Source ::
= = = = = = =

# Advanced laptop motherboard troubleshooting - POWER related: HP dv8000



## blombardo (Aug 22, 2010)

*Simple summary:*

I have an HP dv8000 that will only function through battery power. 

I have another (good & working) dv8000 to use for parts testing; and I have determined the problem to be one of the chips on the motherboard.

I'm limited in my ability to test this; I have a not too tiny multimeter... smallest available at radio shack -but its WAY too fat to use for testing such small parts...

Anyone have a suggestion on how I can figure out which chip(s) on my motherboard are bad?


*Basic description of the design:*

18volts + ground comes into the dc power jack - 2 wires carry the current about 4 inches and a plastic connector splits it into 2 18volt wires and 2 ground wires - they attach to the motherboard (where I have all good connections).

*Location where I believe the problem exists:*

I think the ac input has somehow fused with the battery input - and in turn disconnected itself so that the laptop believes that both the battery - and the ac input are BOTH battery. 


*Odd notes:*
1 When a fully charged battery is installed laptop works perfectly

2 When battery is removed – and ac cord plugged in – laptop gives fast blinking lightening bolt (warning that the battery is too weak to be used ) – of course the battery is NOT INSTALLED – so this blink error should not be happening.


*Just to clarify to anyone kind enough to shoot a reply:*

I have a good power adapter.
I have a good battery.
I have the correct voltage reaching the motherboard through the cables.
The laptop seems to think that a weak battery is attached (when NO battery is attached and the ac adaptor is plugged in)



I would like a flow chart for the motherboard to determine what could be faulty so I can repair it... 



There is another post here with some helpful information - though not helpful to me... It is here:

http://www.techsupportforum.com/f108/hp-dv8000-no-video-turns-on-and-power-light-flashes-rapidly-447679.html


----------



## blombardo (Aug 22, 2010)

Fixya has some info related to this- of course none of that data was helpful to me...


http://www.fixya.com/support/t248259-hp_pavilion_dv8000_help


This info is interesting... but not exactly helpful either.

http://www.uofr.net/~greg/hardware/laptop_power_troubleshooting/


----------



## night_shift (Sep 8, 2009)

Hi blombardo and welcome

You have researched this very well. You have been busy.



> I have a good power adapter.


You appear to have a good fault finding strategy and a plan, but just for my information, I know you have checked the output voltage and you are probably aware that most chargers and laptop power control circuits use SMART technology to communicate. I was wondering if you have tried another OEM charger to eliminate a communication problem. 



> I think the ac input has somehow fused with the battery input - and in turn disconnected itself so that the laptop believes that both the battery - and the ac input are BOTH battery.


I'm puzzled to why you think there is ac voltage at your battery!

The ac is only present in the charger, all inputs to the laptop are smooth regulated dc. The only place you could (due to a fault) get the ac fusing with any dc component would be a short circuit between the mains stepdown transformer and voltage rectifier in the charger. This would be a catastrophic failure. Has the laptop or charger ever been exposed to liquid or high humidity.

= = = = = = =

Stored rows ::
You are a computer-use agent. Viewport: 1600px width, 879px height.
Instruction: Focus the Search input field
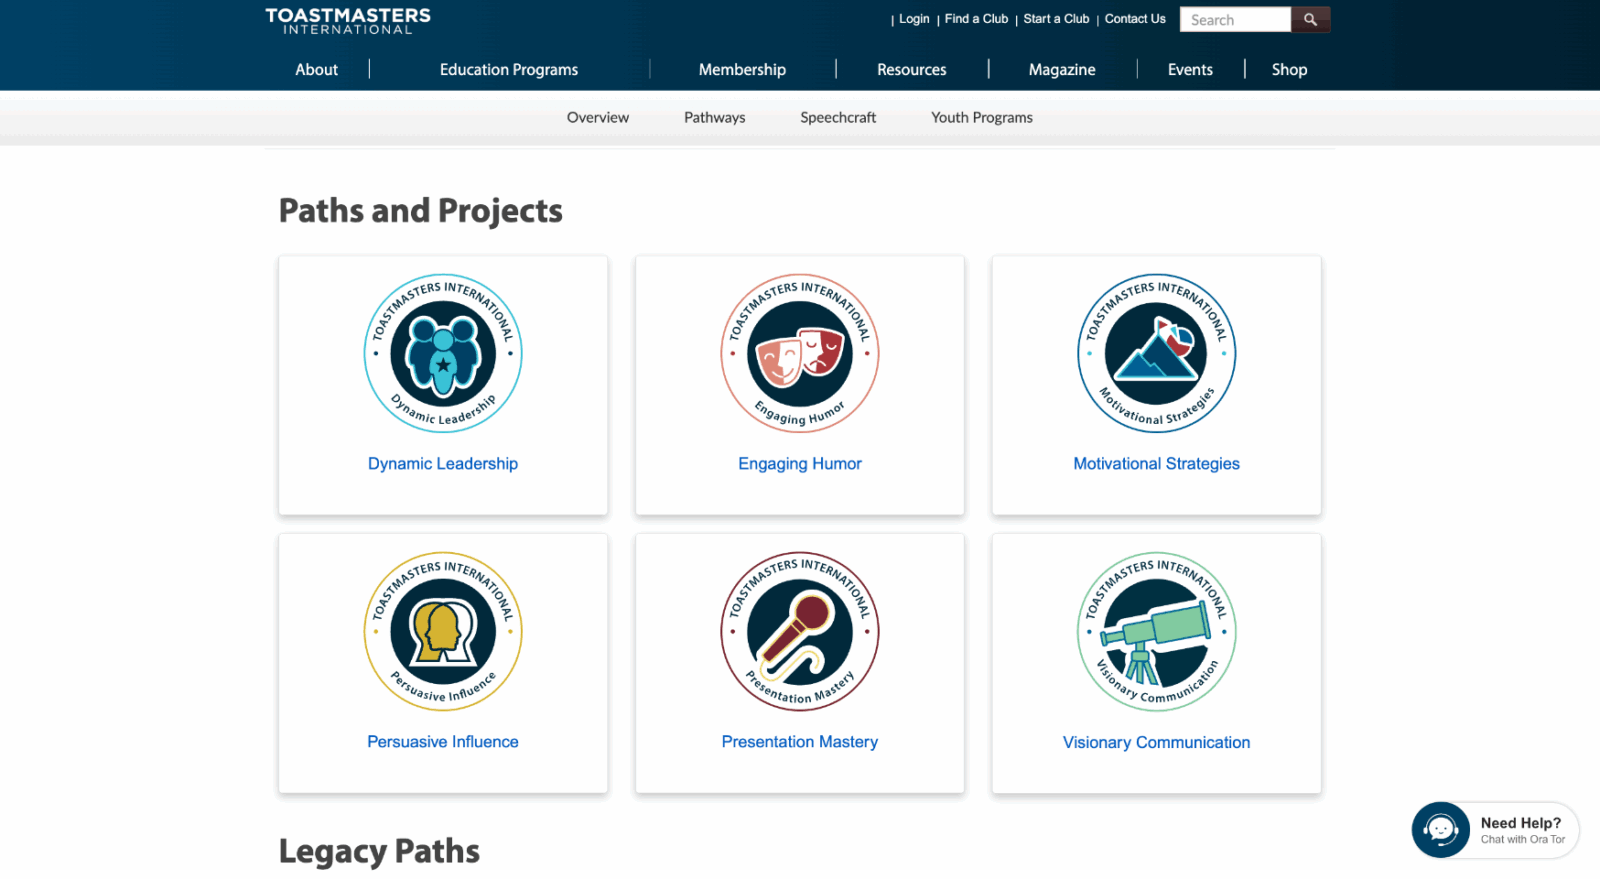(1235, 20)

= = = = = = =

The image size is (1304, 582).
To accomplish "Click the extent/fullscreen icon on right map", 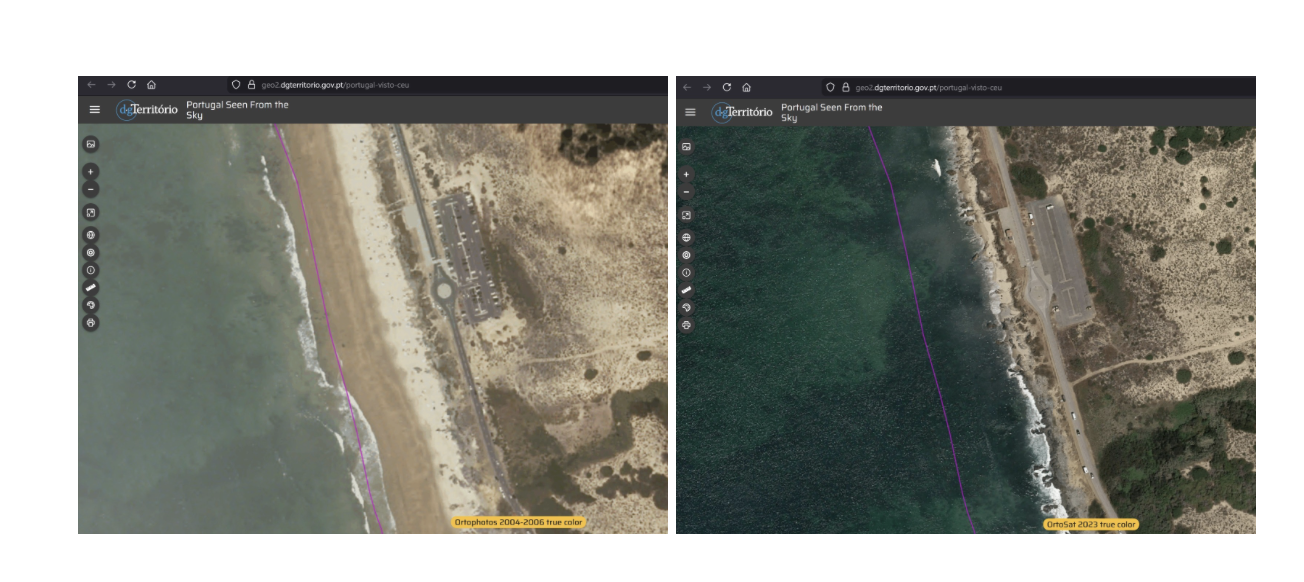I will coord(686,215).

= = = = = = =

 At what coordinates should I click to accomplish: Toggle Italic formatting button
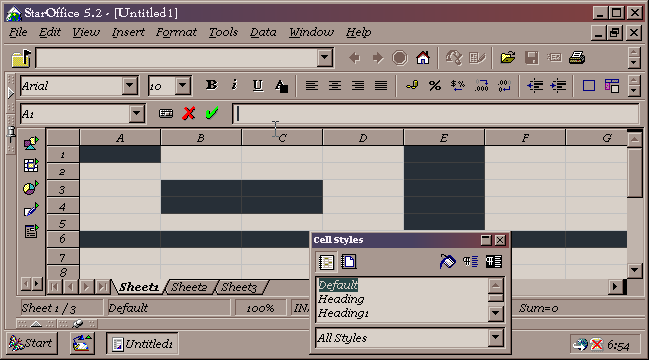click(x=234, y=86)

= = = = = = =

Aim :: Reproduce the stretch of the dv8000 power thread above from "# Advanced laptop" through "on the motherboard.", word for word.

Correct result ::
# Advanced laptop motherboard troubleshooting - POWER related: HP dv8000



## blombardo (Aug 22, 2010)

*Simple summary:*

I have an HP dv8000 that will only function through battery power. 

I have another (good & working) dv8000 to use for parts testing; and I have determined the problem to be one of the chips on the motherboard.